_TASK_:
The lines to copy are those with "cell" in them. Pull each one from the entries below.

==== EXERCISE INPUTS

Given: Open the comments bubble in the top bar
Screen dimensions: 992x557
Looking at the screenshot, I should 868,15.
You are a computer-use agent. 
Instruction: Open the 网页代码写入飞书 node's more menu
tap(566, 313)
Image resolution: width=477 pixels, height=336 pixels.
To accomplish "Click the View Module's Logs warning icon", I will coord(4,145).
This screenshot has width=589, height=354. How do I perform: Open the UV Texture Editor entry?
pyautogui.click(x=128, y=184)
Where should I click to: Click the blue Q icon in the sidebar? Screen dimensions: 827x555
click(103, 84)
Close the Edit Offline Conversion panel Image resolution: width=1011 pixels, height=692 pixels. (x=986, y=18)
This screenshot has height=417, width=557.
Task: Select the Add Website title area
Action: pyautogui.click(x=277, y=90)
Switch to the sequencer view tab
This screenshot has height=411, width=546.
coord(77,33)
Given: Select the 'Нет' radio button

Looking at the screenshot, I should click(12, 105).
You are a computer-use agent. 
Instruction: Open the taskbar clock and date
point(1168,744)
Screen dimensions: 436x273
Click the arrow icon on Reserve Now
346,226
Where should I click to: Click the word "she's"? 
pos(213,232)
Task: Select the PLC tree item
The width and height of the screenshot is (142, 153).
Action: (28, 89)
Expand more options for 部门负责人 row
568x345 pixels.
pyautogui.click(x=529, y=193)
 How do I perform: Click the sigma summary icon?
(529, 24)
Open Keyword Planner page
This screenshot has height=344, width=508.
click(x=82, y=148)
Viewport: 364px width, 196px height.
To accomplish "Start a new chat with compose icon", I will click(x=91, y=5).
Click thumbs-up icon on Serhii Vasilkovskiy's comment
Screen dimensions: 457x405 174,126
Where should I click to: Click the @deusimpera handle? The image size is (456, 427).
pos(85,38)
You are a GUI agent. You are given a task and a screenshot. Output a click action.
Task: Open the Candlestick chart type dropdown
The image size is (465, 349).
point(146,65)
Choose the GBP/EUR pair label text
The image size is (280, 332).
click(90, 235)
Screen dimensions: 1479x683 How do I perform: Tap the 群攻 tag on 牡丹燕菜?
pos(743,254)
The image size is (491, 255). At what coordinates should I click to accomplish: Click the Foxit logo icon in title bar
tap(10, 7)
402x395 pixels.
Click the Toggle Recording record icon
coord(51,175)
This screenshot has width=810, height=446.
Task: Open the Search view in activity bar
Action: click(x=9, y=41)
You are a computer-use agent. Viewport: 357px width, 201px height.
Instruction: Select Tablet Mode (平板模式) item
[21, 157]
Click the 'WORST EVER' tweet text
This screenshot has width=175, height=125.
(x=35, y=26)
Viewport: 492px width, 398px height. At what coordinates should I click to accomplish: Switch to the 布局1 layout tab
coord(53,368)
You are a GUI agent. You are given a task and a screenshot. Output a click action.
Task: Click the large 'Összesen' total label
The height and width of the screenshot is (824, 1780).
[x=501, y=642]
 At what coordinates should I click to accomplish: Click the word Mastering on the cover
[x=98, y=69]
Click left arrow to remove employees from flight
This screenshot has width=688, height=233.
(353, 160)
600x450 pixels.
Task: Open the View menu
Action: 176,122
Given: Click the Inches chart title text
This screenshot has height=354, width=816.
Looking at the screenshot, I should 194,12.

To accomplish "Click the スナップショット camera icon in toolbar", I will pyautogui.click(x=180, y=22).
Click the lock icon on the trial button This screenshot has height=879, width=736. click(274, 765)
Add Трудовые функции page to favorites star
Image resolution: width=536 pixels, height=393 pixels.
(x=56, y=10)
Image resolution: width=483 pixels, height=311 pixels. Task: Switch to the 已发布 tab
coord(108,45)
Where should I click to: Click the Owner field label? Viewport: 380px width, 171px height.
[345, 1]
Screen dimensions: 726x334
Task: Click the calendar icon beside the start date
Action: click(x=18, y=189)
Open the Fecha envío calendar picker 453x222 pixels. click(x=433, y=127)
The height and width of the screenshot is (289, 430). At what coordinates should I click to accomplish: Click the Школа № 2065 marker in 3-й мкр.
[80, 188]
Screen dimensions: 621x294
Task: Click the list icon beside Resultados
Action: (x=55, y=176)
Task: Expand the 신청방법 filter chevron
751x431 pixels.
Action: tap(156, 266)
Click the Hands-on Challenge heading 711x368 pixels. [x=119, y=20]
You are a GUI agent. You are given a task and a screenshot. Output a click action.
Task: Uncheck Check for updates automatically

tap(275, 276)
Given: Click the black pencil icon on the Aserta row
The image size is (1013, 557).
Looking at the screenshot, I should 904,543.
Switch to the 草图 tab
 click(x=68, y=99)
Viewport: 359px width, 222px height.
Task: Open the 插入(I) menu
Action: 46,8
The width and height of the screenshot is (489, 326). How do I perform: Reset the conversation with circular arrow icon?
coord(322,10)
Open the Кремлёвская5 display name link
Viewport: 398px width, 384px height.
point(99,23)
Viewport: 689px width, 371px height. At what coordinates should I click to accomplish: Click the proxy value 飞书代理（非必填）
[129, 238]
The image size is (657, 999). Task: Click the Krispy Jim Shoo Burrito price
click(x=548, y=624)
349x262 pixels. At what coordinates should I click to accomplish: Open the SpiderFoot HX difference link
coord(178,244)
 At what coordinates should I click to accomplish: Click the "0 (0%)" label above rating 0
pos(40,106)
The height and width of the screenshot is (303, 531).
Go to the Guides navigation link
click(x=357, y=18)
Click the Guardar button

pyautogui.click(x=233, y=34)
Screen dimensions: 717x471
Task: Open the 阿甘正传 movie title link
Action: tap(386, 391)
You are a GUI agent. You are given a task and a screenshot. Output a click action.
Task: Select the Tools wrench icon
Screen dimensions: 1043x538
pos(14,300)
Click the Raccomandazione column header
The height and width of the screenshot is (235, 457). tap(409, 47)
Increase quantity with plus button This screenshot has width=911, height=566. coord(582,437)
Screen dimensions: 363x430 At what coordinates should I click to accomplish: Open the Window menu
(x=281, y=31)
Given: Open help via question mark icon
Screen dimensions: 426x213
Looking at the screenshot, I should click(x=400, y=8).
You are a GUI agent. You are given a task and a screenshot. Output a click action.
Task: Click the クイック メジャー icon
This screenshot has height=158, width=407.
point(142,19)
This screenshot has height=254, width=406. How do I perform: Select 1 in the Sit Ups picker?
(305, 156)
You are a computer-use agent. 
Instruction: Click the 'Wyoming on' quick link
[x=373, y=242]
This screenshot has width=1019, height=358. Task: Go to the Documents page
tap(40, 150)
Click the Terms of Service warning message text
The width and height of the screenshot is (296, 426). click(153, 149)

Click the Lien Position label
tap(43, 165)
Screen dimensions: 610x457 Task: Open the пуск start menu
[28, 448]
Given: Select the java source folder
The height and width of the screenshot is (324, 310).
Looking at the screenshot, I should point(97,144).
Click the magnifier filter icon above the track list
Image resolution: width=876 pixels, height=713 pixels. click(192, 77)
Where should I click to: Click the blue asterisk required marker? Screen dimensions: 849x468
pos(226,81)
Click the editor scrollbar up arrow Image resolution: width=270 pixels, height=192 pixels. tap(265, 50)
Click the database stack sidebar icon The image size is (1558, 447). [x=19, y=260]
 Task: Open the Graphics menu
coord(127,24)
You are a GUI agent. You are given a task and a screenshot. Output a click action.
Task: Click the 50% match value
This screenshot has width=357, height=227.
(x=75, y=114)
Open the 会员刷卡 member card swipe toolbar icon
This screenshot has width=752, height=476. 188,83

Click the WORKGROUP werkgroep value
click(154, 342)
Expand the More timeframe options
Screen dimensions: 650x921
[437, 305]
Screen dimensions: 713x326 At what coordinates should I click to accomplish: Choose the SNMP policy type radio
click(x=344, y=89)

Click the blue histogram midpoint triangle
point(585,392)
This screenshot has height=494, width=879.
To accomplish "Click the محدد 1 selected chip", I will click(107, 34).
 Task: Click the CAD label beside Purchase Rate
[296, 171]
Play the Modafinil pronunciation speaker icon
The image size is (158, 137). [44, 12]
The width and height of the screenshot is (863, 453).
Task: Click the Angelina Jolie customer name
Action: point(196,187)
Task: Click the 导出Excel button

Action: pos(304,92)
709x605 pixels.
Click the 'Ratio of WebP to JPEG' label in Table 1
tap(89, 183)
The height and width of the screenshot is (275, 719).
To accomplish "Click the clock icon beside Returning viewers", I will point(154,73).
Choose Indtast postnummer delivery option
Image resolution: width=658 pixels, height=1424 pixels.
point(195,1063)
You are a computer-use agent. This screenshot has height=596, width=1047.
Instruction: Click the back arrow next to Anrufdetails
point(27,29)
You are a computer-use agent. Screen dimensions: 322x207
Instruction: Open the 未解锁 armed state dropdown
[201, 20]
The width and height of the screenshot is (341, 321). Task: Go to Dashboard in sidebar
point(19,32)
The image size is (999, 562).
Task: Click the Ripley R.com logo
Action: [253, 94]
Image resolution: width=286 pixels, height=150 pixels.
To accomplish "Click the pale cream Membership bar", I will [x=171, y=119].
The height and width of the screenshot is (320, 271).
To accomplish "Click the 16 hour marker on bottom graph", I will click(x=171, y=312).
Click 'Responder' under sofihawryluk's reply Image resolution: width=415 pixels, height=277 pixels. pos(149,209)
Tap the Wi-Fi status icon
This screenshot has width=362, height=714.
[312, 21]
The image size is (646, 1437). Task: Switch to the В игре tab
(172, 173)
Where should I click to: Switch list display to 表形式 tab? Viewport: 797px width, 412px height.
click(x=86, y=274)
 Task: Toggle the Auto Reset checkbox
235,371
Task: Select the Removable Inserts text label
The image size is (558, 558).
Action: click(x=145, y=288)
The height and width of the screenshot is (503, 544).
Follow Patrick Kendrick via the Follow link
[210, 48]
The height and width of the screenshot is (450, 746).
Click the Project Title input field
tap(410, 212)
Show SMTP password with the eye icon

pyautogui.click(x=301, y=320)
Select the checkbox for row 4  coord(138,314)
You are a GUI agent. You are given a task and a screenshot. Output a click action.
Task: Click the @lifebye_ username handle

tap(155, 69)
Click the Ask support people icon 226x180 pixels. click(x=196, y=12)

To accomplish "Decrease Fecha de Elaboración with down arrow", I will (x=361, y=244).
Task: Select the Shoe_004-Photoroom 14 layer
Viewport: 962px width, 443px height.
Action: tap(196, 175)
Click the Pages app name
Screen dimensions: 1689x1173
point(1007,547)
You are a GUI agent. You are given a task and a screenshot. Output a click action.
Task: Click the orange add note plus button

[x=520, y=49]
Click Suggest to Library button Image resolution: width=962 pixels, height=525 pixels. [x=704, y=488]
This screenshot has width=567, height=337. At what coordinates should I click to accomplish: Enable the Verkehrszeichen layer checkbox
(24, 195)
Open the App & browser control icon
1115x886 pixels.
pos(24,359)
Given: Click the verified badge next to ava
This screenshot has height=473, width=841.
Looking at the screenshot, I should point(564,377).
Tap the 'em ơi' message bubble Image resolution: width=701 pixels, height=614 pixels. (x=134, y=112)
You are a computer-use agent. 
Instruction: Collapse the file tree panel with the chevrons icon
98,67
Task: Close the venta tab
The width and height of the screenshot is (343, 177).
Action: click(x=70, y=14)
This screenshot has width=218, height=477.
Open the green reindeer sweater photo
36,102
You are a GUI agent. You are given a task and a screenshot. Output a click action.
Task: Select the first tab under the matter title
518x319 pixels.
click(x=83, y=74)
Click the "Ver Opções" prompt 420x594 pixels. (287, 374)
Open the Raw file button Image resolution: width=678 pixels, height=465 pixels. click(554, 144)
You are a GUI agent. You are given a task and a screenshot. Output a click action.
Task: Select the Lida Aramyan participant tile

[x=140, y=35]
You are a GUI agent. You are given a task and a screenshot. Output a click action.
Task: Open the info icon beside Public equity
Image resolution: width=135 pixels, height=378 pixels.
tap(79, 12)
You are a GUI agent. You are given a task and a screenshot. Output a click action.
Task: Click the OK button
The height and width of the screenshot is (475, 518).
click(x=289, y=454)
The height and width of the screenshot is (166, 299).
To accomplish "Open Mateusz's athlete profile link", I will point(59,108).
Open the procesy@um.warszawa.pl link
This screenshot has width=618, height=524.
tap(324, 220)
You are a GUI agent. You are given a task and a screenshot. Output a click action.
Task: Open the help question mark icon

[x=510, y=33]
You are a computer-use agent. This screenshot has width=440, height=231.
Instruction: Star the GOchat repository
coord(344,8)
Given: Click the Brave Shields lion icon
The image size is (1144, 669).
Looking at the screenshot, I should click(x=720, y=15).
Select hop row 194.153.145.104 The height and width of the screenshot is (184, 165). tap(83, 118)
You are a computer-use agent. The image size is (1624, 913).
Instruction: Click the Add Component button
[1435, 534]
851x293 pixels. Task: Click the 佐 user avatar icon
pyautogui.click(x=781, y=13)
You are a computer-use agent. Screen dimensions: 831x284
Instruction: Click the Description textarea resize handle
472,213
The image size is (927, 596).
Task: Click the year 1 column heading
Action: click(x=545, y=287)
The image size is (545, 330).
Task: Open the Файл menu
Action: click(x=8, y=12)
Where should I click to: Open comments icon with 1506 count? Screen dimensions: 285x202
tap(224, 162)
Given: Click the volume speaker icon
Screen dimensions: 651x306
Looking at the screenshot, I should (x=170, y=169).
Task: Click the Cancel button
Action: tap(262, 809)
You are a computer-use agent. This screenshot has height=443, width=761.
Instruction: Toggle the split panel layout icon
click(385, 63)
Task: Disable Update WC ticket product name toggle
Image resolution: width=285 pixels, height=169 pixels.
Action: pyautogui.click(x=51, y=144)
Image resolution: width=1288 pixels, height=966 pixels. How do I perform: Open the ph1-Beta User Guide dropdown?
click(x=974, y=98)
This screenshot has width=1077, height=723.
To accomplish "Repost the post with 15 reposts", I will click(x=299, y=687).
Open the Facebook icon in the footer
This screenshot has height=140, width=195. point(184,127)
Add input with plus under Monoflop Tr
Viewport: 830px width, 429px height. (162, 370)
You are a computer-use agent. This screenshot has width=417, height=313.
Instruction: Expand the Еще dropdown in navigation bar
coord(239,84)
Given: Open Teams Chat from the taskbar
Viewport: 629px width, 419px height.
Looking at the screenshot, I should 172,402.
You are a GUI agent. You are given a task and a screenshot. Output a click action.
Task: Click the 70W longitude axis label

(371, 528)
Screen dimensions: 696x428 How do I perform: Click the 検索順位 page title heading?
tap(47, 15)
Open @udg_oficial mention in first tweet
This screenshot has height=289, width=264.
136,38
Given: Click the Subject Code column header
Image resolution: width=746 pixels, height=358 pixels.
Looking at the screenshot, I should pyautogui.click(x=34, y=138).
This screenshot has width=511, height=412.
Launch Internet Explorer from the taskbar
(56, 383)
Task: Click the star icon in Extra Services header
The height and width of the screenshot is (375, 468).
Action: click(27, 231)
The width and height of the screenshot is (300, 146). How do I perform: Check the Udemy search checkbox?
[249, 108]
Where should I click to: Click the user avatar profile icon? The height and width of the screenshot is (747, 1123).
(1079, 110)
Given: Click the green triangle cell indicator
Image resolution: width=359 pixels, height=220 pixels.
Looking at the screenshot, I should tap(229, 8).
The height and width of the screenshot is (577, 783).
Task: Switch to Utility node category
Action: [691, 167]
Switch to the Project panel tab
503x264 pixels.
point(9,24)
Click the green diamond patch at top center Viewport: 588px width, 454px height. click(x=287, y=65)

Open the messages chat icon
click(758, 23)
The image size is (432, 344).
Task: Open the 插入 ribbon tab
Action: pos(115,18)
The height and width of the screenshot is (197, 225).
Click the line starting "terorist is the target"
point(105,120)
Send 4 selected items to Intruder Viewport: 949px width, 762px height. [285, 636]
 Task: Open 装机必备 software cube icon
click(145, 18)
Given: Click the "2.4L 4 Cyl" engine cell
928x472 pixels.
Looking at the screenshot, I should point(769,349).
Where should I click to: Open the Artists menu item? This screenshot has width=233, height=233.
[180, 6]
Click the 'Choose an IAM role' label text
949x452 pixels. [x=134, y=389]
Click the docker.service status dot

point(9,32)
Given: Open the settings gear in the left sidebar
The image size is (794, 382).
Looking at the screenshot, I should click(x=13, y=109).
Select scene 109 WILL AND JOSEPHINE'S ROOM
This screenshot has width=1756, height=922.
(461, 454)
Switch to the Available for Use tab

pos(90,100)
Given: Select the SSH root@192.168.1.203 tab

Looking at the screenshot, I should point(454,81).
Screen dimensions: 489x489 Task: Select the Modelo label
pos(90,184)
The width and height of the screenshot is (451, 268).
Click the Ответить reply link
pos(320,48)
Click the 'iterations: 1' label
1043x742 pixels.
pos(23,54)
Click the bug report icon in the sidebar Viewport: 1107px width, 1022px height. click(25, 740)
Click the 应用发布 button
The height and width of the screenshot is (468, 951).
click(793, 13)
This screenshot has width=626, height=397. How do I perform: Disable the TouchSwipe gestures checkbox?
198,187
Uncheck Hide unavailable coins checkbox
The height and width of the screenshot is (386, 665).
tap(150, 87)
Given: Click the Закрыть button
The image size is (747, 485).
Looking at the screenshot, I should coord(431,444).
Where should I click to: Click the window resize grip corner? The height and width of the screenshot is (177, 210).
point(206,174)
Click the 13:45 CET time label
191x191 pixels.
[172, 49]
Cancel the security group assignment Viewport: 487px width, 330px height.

========

_YOUR RESPONSE_:
Given: Click the green triangle cell indicator
Given: Click the "2.4L 4 Cyl" engine cell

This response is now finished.